This edited collection on #MeToo activism challenges the overwhelming whiteness and straightness of #MeToo discourse and coverage. Using intersectional and decolonial frameworks and historical, archival, organizational and legal methods, these essays offer a rich exploration of #MeToo to understand how activism around sexualized violence reproduce and harm a wide variety of people.
The swift and powerful arrival of #MeToo as a compilation of complaints about sexual misconduct (especially in the workplace) has created pressure to dive deeper into the history of sexual assault and abuse in the United States. #MeToo: A Rhetorical Zeitgeist answers the call for more complicated analyses of systemic sexual harassment and abuse with essays that are deeply concerned with the whiteness and heterosexuality of #MeToo coverage and media framing to understand how and why #MeToo began to capture the public’s attention in 2017 against the backdrop of Donald J. Trump’s presidential administration.

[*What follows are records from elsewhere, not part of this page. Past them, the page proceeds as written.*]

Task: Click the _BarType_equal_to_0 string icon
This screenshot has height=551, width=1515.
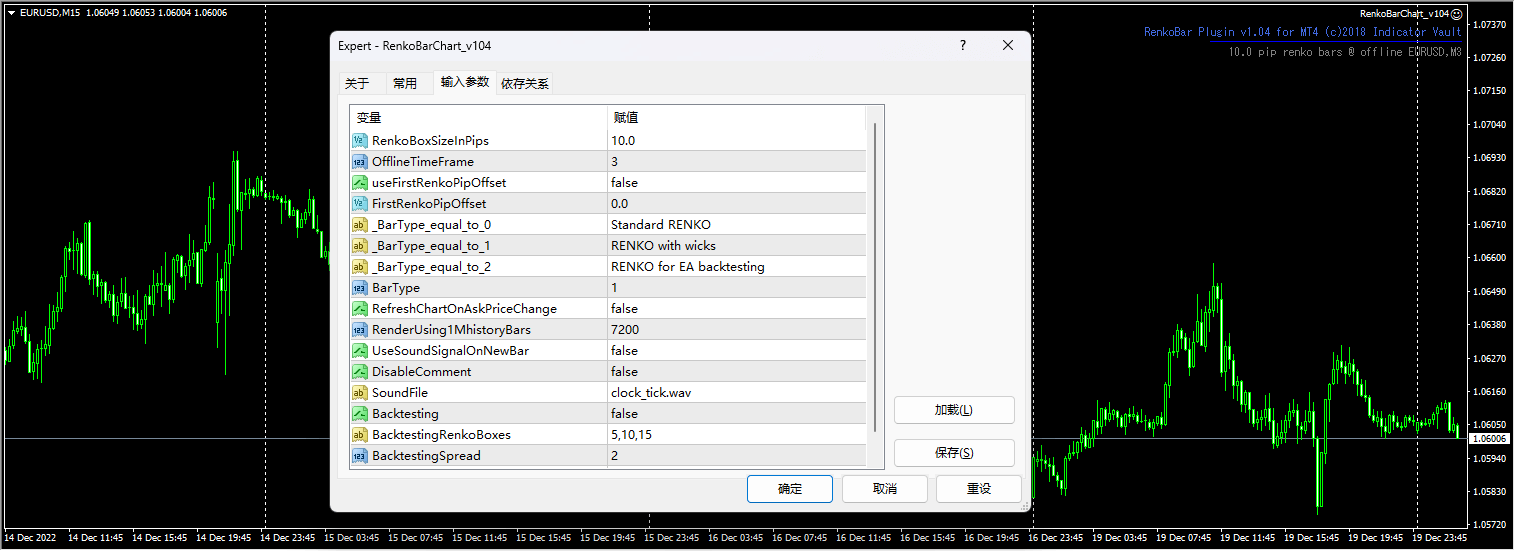Action: pos(359,225)
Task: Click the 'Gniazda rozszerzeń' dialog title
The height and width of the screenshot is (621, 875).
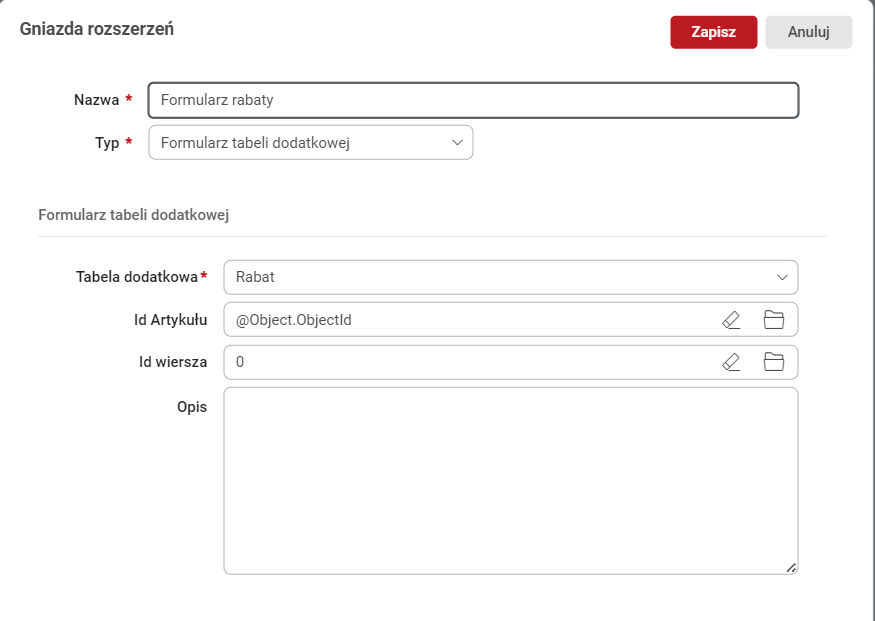Action: point(97,30)
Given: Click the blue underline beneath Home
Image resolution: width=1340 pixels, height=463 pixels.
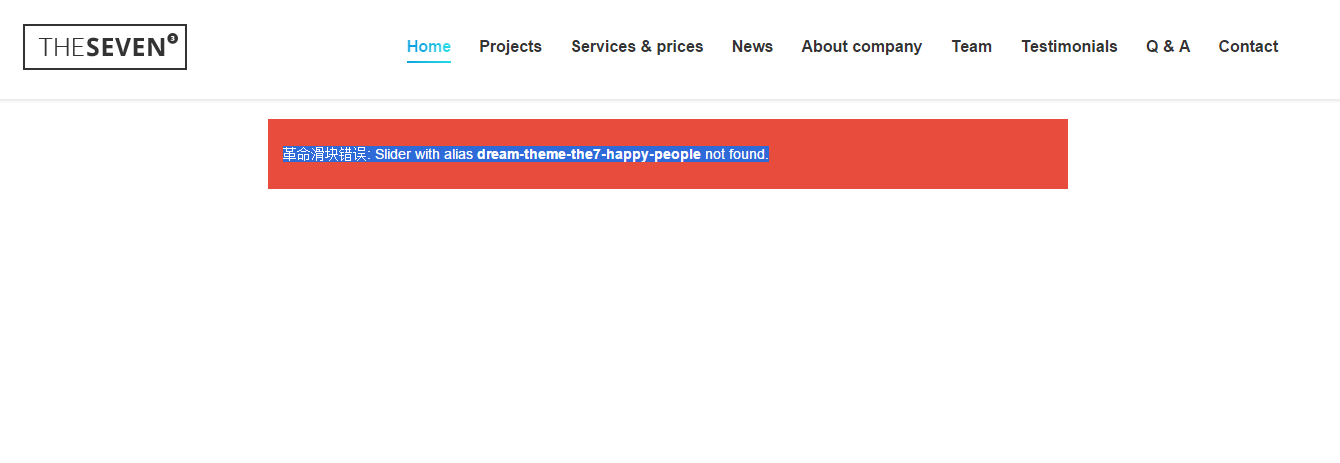Looking at the screenshot, I should [x=428, y=62].
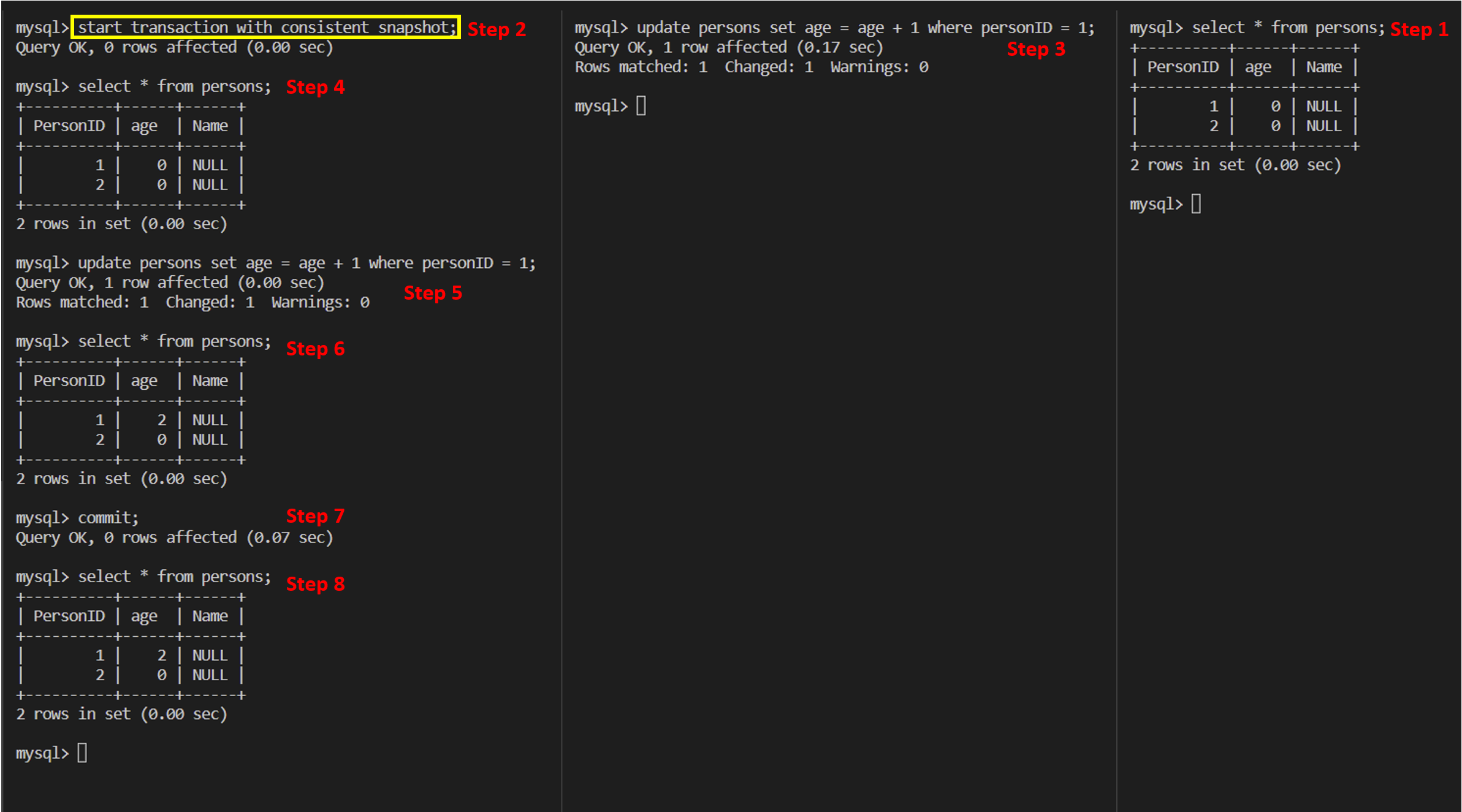Click cursor in the right terminal prompt
1462x812 pixels.
coord(1196,204)
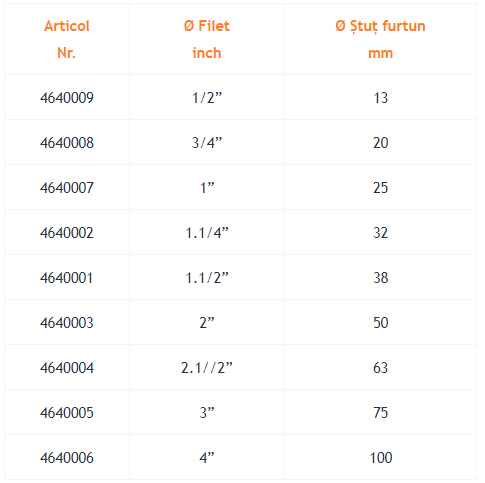
Task: Click the 63 mm hose diameter cell
Action: (x=381, y=368)
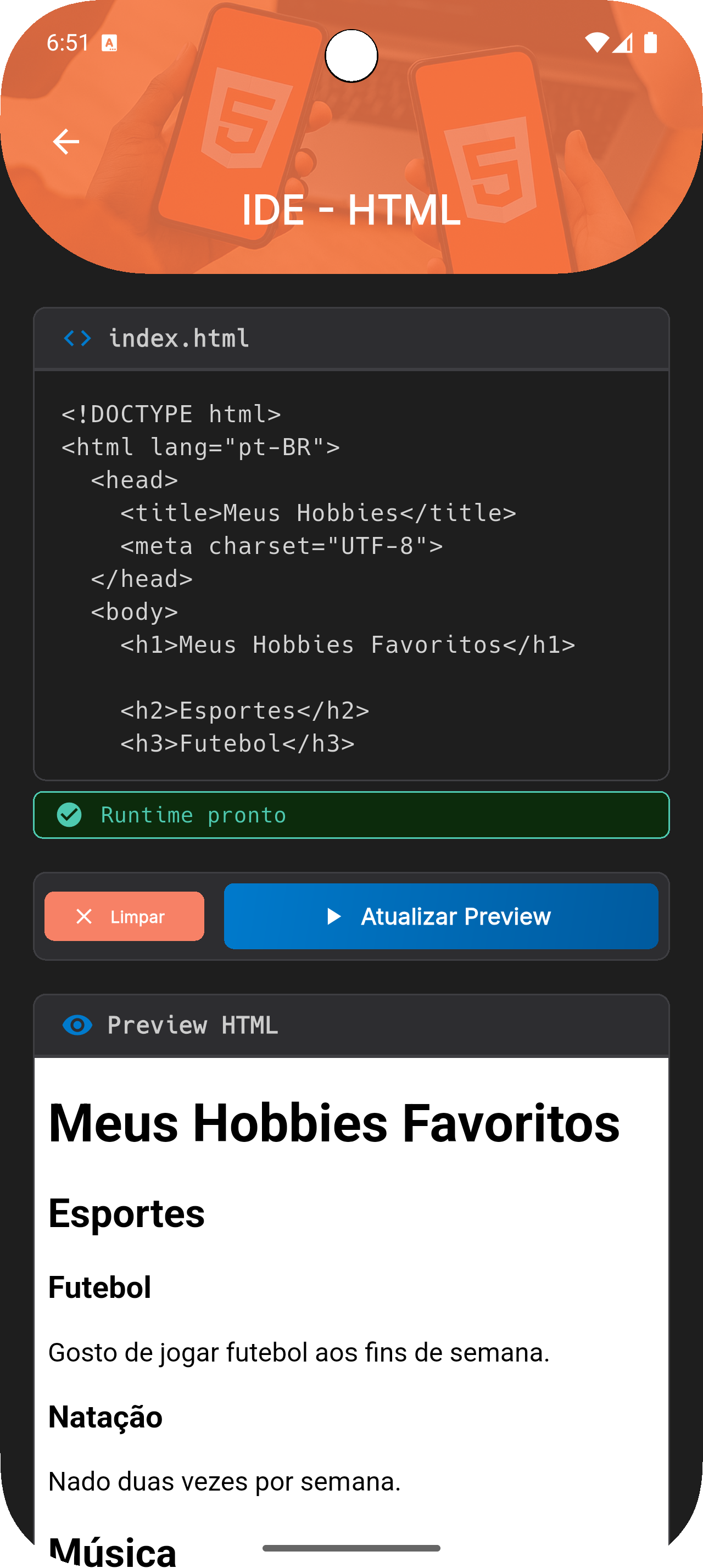Place cursor on the title tag line

click(x=317, y=513)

These essays offer the first comprehensive study of the rhetorical politics of #MeToo. They tackle the complexities of sexual harassment, sexual violence and rape beyond white celebrity discourse to understand: how both violence and #MeToo activism affect transgender people; how #MeToo fails Black male victims of assault and rape; how Indian-American masculinity and comedy skirt sexual accountability; how the legal and affective precedent in the Supreme Court during the Kavanaugh hearings amplified concerns about sexual assault and rape; decolonial approaches to resisting sexualized violence from indigenous peoples; and narratives about assault from within the higher education community.
The chapters in this book were originally published as a special issue of Women's Studies in Communication.
Introduction: The #MeToo Moment - A Rhetorical Zeitgeist
Lisa M. Corrigan
1. (Trans)forming #MeToo: Toward a Networked Response to Gender Violence
V. Jo Hsu
2. Expendables for Whom: Terry Crews and the Erasure of Black Male Victims of Sexual Assault and Rape
Tommy J. Curry
3. #AzizAnsariToo?: Desi Masculinity in America and Performing Funny Cute
Ali Na
4. Anger’s Volumes: Rhetorics of Amplification and Aggregation in #MeToo
Emily Winderman
5. "Our Bodies Are Not Terra Nullius": Building a Decolonial Feminist Resistance to Gendered Violence
Ashley Noel Mack and Tiara R. Na’puti
6. Isolating Structures of Sexual Harassment in Crowdsourced Data on Higher Education
Tiffany A. Dykstra-DeVette and Carlos Tarin
Biography
Lisa M. Corrigan is Professor of Communication and Director of the Gender Studies Program at the University of Arkansas, USA. She is the author of: Prison Power: How Prison Influenced the Movement for Black Liberation (2016) and Black Feelings: Race and Affect in the Long Sixties (2020). She also co-hosts a popular podcast with Laura Weiderhaft called Lean Back: Critical Feminist Conversations.